*** Given entries ***

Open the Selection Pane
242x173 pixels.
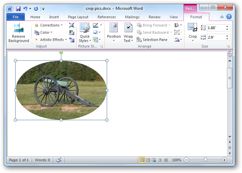coord(152,40)
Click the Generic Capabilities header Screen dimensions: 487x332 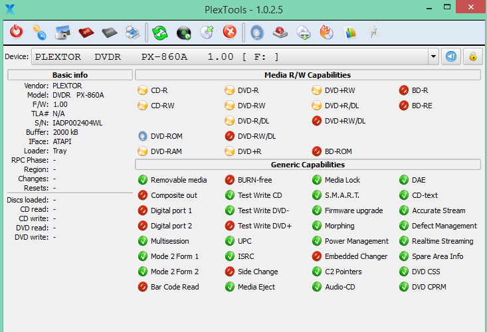[x=308, y=165]
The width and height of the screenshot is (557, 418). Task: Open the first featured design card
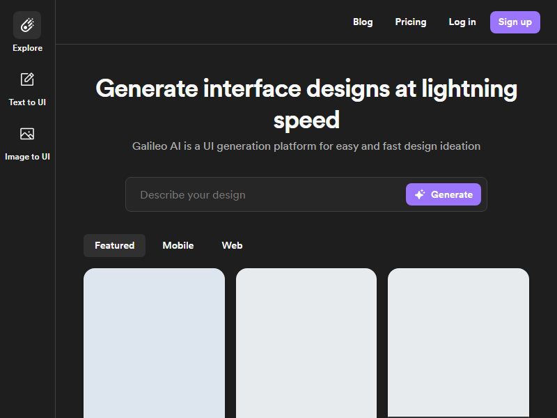(154, 343)
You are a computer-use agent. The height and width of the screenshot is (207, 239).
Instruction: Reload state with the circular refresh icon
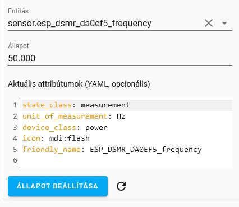click(x=121, y=186)
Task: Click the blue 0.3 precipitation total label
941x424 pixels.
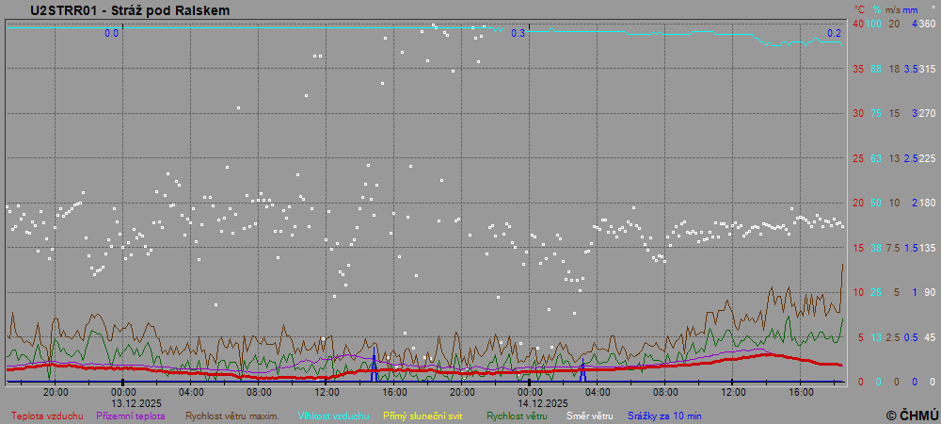Action: click(x=518, y=34)
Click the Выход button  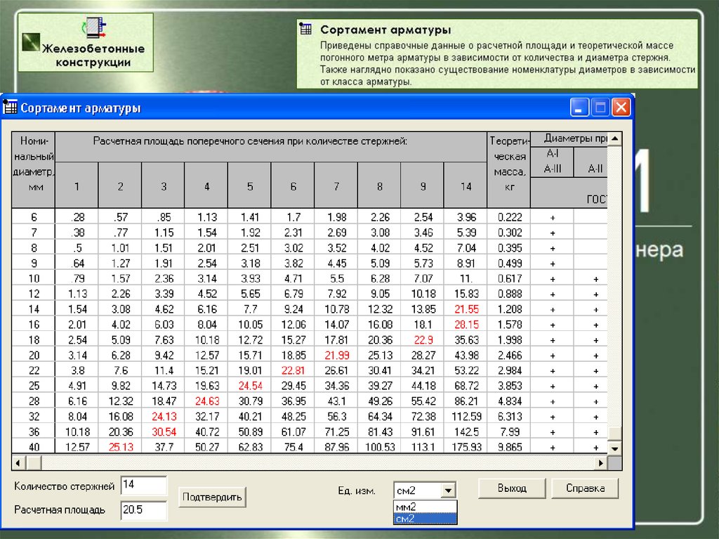(511, 488)
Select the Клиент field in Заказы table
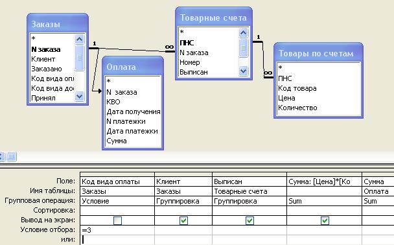Viewport: 394px width, 245px height. click(x=43, y=59)
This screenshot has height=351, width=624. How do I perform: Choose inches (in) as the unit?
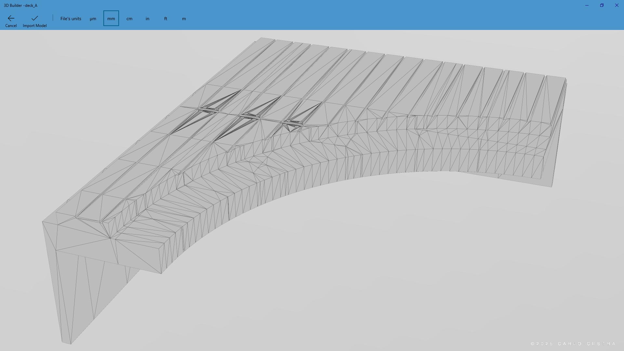tap(148, 19)
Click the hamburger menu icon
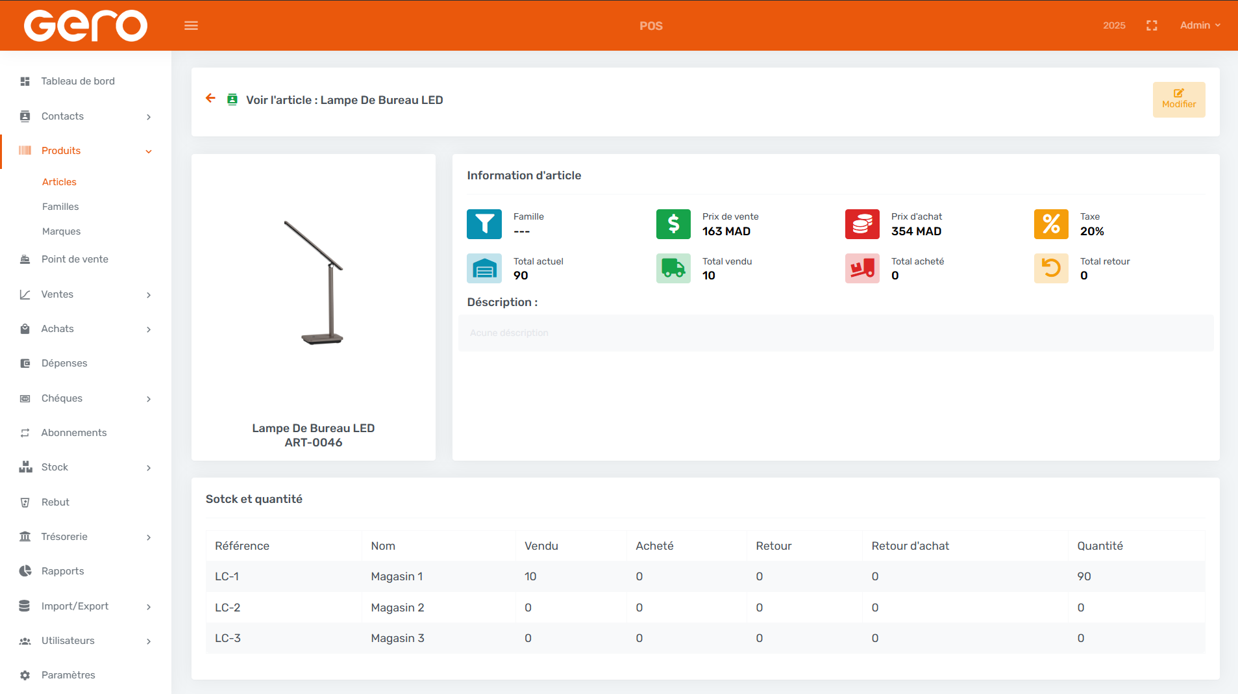This screenshot has width=1238, height=694. 191,26
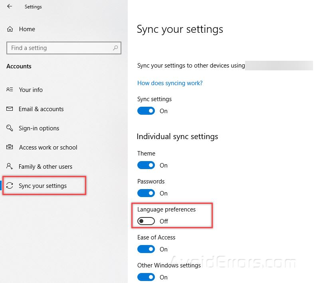Screen dimensions: 325x283
Task: Click the 'Find a setting' search box
Action: pos(60,48)
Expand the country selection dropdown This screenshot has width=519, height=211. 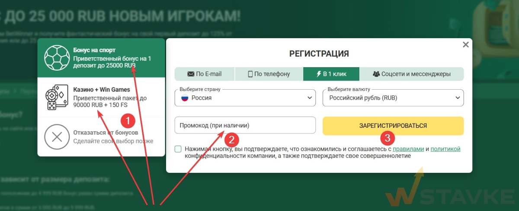[245, 98]
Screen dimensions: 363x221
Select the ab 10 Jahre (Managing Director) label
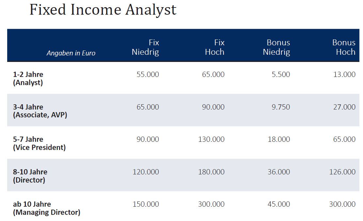[x=46, y=208]
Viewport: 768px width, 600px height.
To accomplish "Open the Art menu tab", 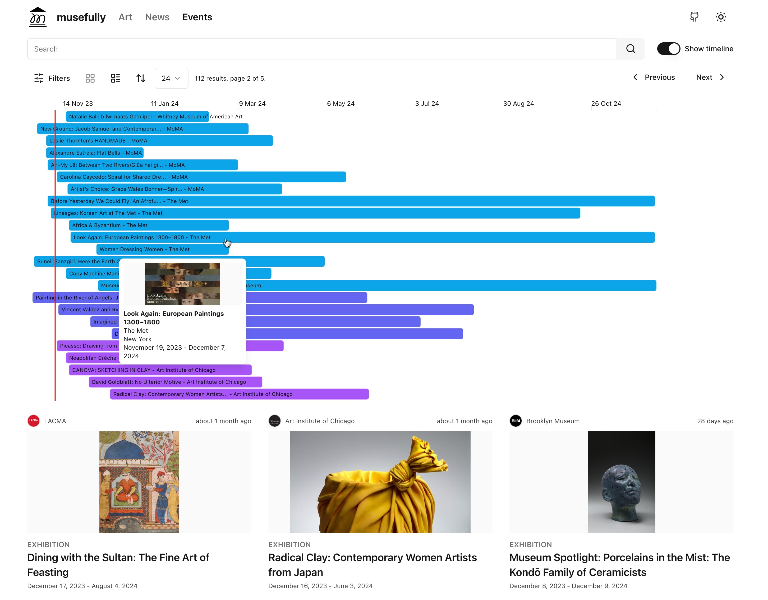I will pos(125,18).
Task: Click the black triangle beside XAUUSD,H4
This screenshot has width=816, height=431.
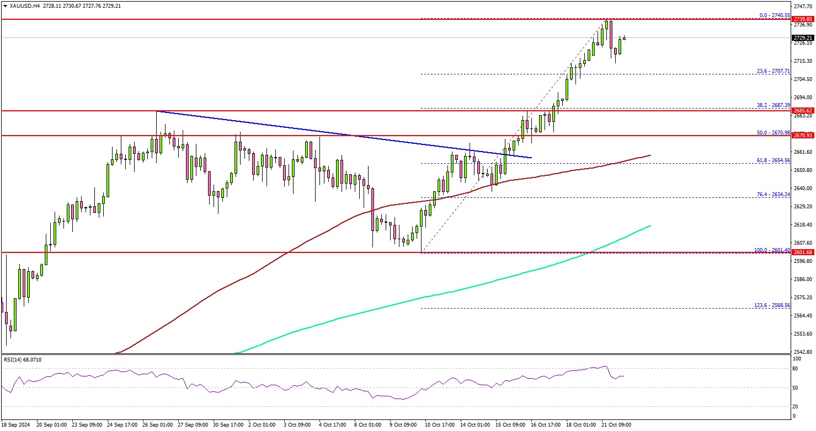Action: (5, 6)
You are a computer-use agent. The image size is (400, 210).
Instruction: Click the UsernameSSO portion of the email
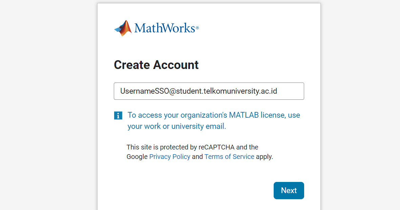coord(145,91)
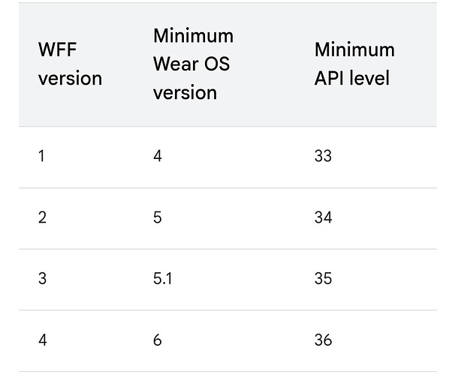Screen dimensions: 455x375
Task: Click Wear OS version 6 in last row
Action: click(158, 340)

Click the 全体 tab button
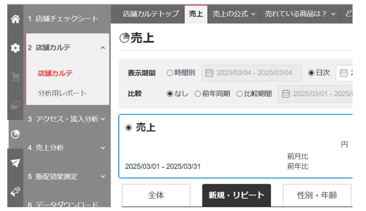tap(156, 195)
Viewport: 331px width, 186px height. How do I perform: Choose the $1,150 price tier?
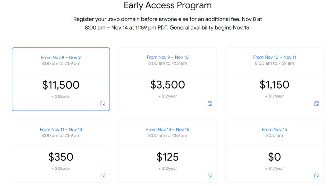pyautogui.click(x=274, y=85)
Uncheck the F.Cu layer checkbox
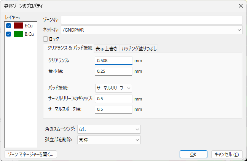247x161 pixels. tap(9, 26)
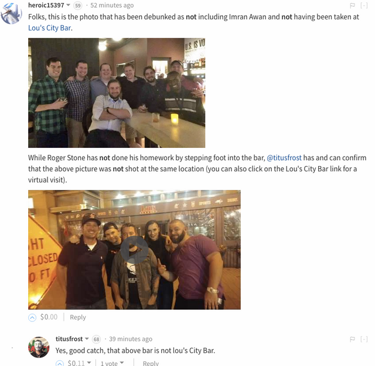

*** End of Given entries ***

Task to complete: Tally the lines of the entries that carry the word "computer" and say only that number.

Finished exercise: 2